Der neu gewählte Präsident des Deutschen Feuerwehrverbandes Dipl.-Ing. Hartmut Ziebs hat sich unseren Fragen gestellt. Der gebürtige Schwelmer ist nun der ranghöchste Feuerwehrmann in Deutschland. Doch so sehr ihn seine neue Position auch in die Welt hinauszieht, sein Herz schlägt noch immer für seine Heimat.

Viele kleine Jungs wollen später einmal Feuerwehrmann werden, wenn sie groß sind. Wann haben Sie Ihre Begeisterung für die Feuerwehr entdeckt?

Das war eigentlich sehr spät. Ich war der Auffassung, die Bundeswehr müsste mal einen Moment ohne mich klarkommen. Ich wäre zwar dort hingegangen, hatte aber keine Zeit, ich wollte mein Abitur machen und wollte studieren. Und ich bin dann erst einmal zehn Jahre zur Feuerwehr gegangen, um den Katastrophenschutz-Dienst zu machen. Ich habe aber nach 4-6 Wochen gar nicht mehr darüber nachgedacht, wann die zehn Jahre herum sind. Ich war so begeistert von der Feuerwehr, ich wollte dabeibleiben.

feuerwehr_rutschstangeWenn ich an die Feuerwehr denke, stelle ich mir immer vor, wie der Alarm losgeht und alle Feuerwehrleute diese große Stange hinunterrutschen. Entschuldigen Sie die simple Frage, aber: Gibt es diese Rutschstangen in den Feuerwachen wirklich?

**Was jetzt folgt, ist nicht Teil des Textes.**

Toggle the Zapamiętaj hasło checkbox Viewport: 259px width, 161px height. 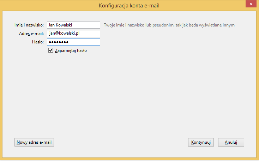[50, 50]
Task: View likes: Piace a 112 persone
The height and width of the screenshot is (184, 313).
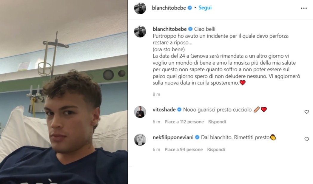Action: (184, 122)
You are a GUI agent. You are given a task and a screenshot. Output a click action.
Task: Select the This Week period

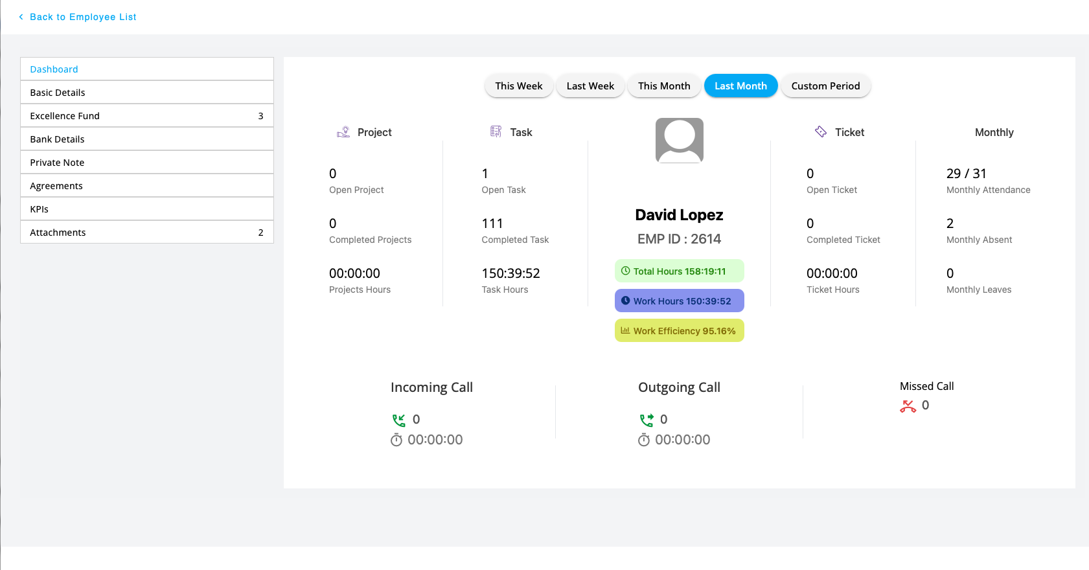tap(518, 86)
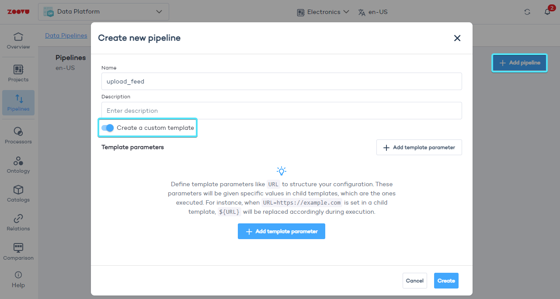
Task: Follow the Data Pipelines breadcrumb link
Action: (66, 35)
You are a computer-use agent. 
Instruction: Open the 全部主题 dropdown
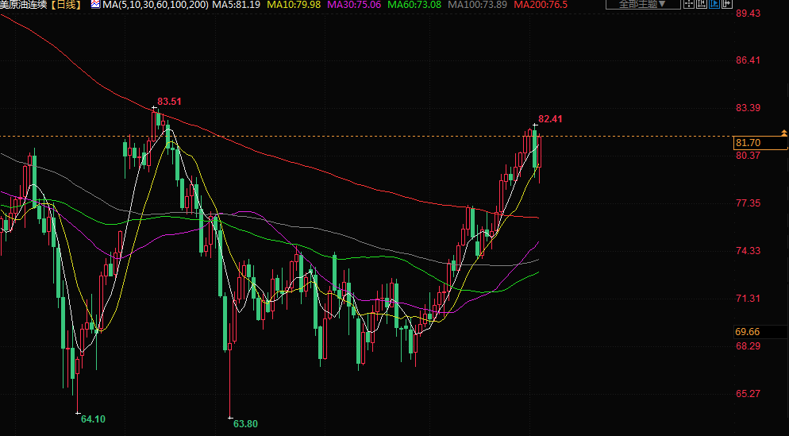(x=642, y=4)
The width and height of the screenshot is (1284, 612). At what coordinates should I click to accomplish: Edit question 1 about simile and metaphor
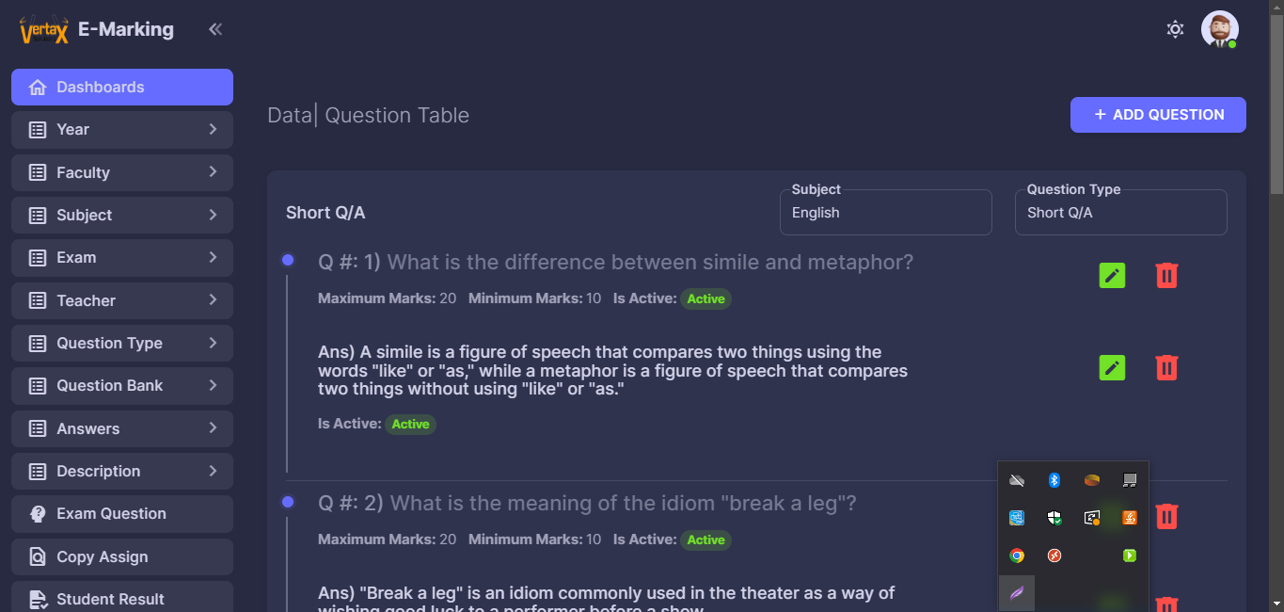[1112, 276]
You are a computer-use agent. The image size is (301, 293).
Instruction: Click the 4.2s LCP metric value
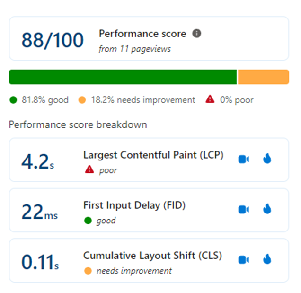coord(38,162)
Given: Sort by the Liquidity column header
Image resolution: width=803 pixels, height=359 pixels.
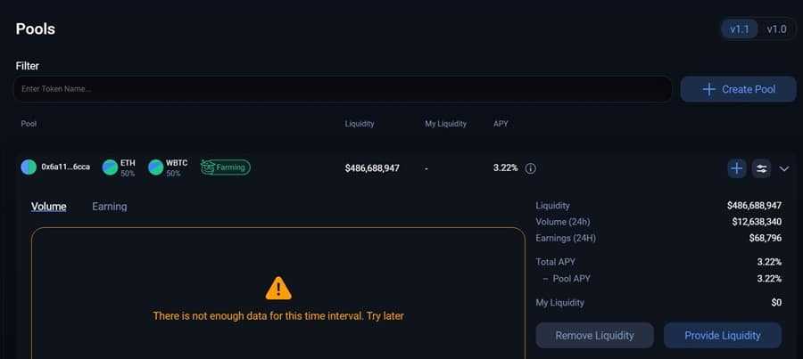Looking at the screenshot, I should click(360, 124).
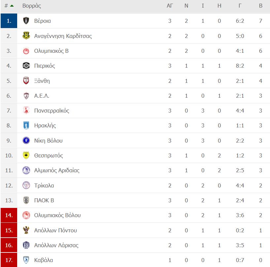Viewport: 270px width, 267px height.
Task: Click the red position 17 marker
Action: (x=9, y=260)
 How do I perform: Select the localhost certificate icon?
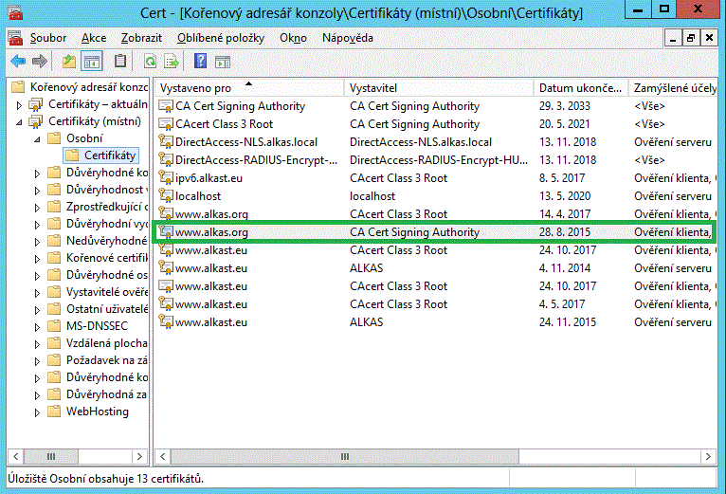point(166,196)
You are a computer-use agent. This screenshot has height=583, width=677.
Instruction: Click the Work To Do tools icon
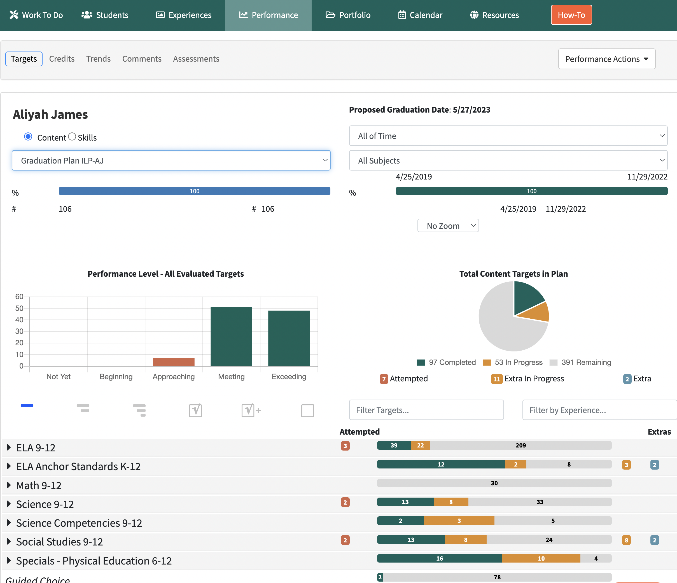[x=14, y=15]
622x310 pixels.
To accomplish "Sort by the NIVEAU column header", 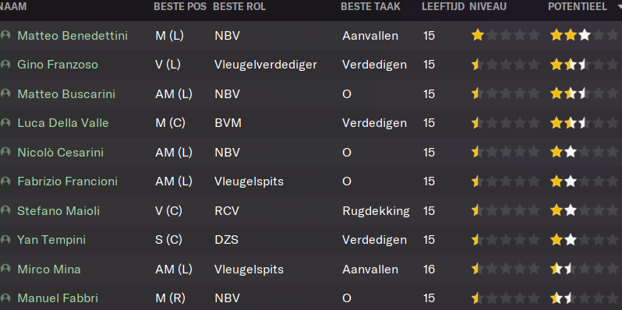I will tap(487, 7).
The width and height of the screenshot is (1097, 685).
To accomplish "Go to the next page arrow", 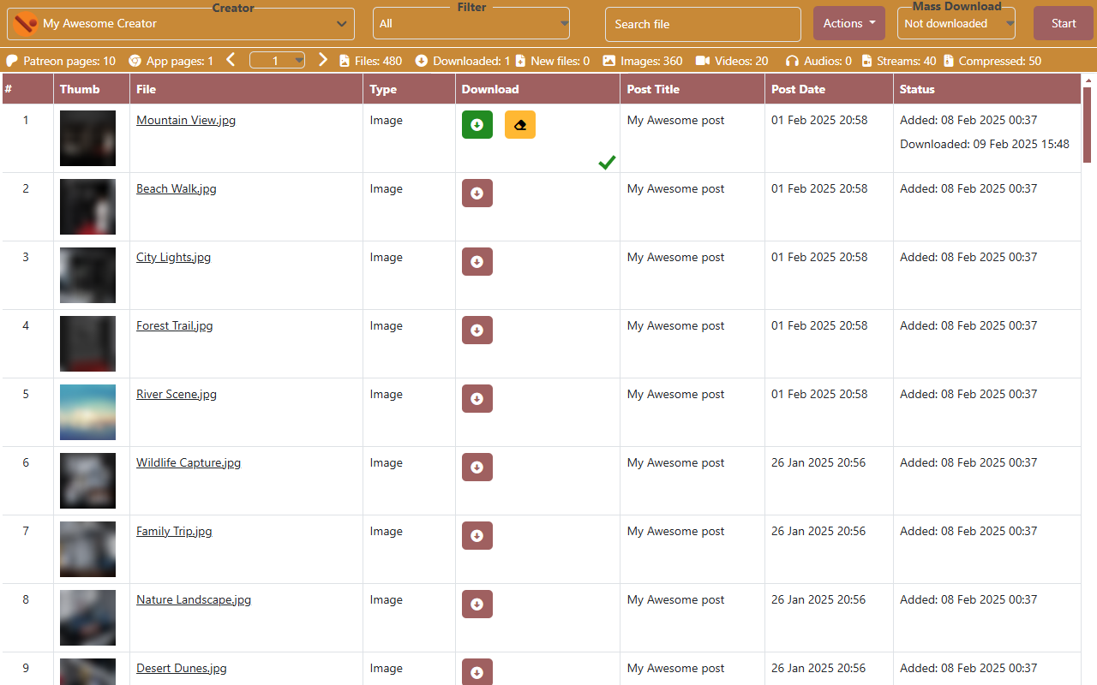I will point(323,60).
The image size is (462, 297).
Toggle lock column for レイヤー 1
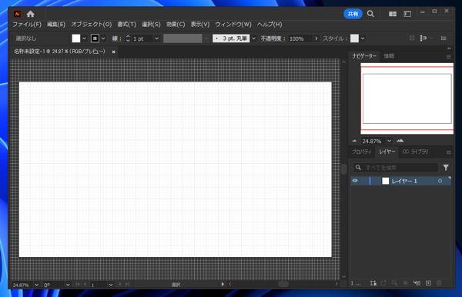[364, 181]
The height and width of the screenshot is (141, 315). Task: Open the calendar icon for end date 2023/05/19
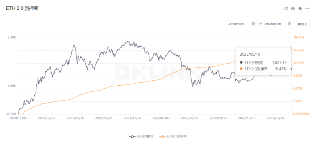click(x=290, y=24)
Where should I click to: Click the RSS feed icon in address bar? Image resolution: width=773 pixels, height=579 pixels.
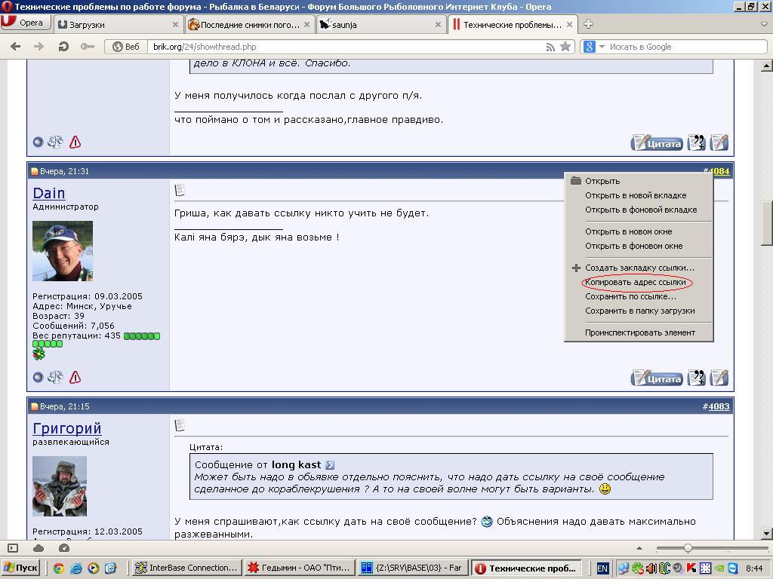click(x=550, y=47)
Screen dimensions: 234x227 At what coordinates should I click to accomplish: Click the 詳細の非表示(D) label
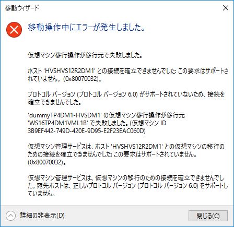point(42,216)
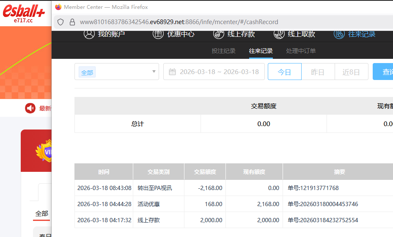Screen dimensions: 393x237
Task: Choose the 近8日 date filter button
Action: pyautogui.click(x=351, y=72)
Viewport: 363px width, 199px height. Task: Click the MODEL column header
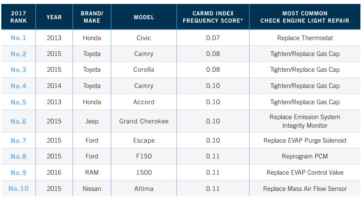pyautogui.click(x=144, y=17)
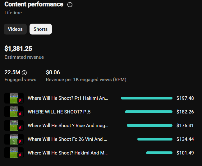Click the revenue bar for $197.48

[x=147, y=98]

Ja, diese Stangen gibt es wirklich. Auch in der Schwelmer Feuerwache gibt es diese Rutschstange. Wenn der Alarm kommt, dann rutschen die Feuerwehrleute in der Tat aus dem ersten Stock hinunter ins Erdgeschoss.

Nach knapp vierzig Jahren bei der Feuerwehr: Welcher Einsatz ist Ihnen besonders in Erinnerung geblieben?

Das sind zwei Einsätze. Das ist sicherlich einmal der Brand bei Schenker (1993) als die Spedition abgebrannt ist. Und zweitens 2009 der Einsatz in der Kaiserstraße in Schwelm mit den vier Toten.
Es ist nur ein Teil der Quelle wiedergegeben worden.